Proving Interior Point of A if x in A: R^p

[onie mti]

i was given that A= B(0,1)={x in R^2| 2-norm of x is less than 1}
show that
x in R^p is an interior point of A iff x in A

my work

i managed to prove this one way and struggling with the other, well a bit confused
i said assume that x is an interior pt of A
then:
B(x,r) is a subset of A.
but x is in B(x,r) HENCE x is in A.

now suppose the converse, that is x in A
then the 2-norm of x is less than 1
now I am stuck:(

 

[jvicens]

To prove the converse, we need to show that x is an interior point of A. This means that there exists an open ball centered at x that is completely contained within A.
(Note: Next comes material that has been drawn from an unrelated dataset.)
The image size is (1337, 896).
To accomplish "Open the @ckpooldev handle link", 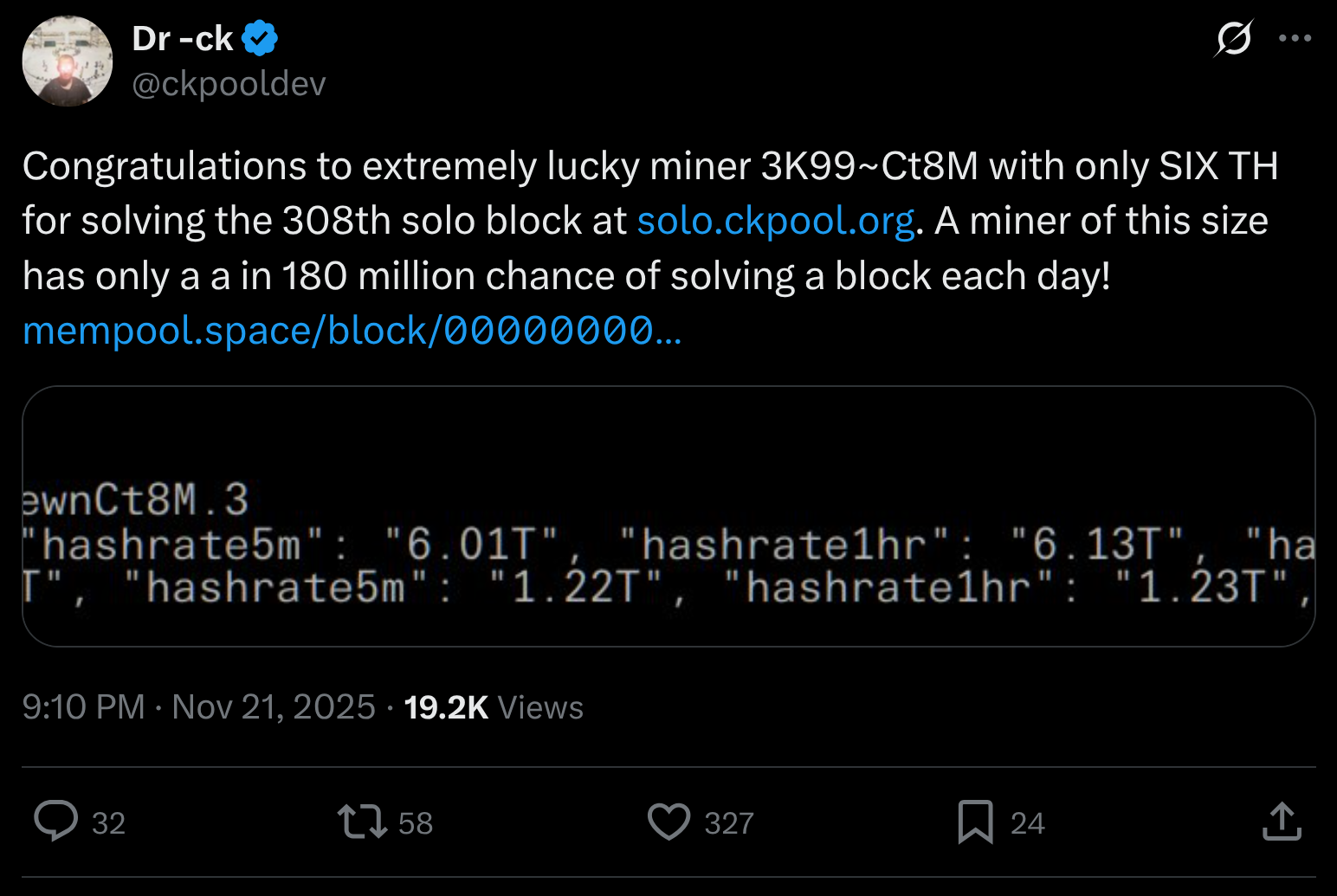I will [229, 84].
Since x is in A, we know that the 2-norm of x is less than 1. Let's call this 2-norm value r. This means that B(x,r) is a ball centered at x with radius r.

We need to show that B(x,r) is a subset of A. Let y be any point in B(x,r). This means that the distance between x and y is less than r. Since r is the 2-norm of x, this also means that the 2-norm of y is less than r.

But we know that the 2-norm of y is less than 1, since it is less than r and r is the 2-norm of x. This means that y is also in A. Since y was an arbitrary point in B(x,r), this means that B(x,r) is a subset of A.

Therefore, x is an interior point of A, as desired.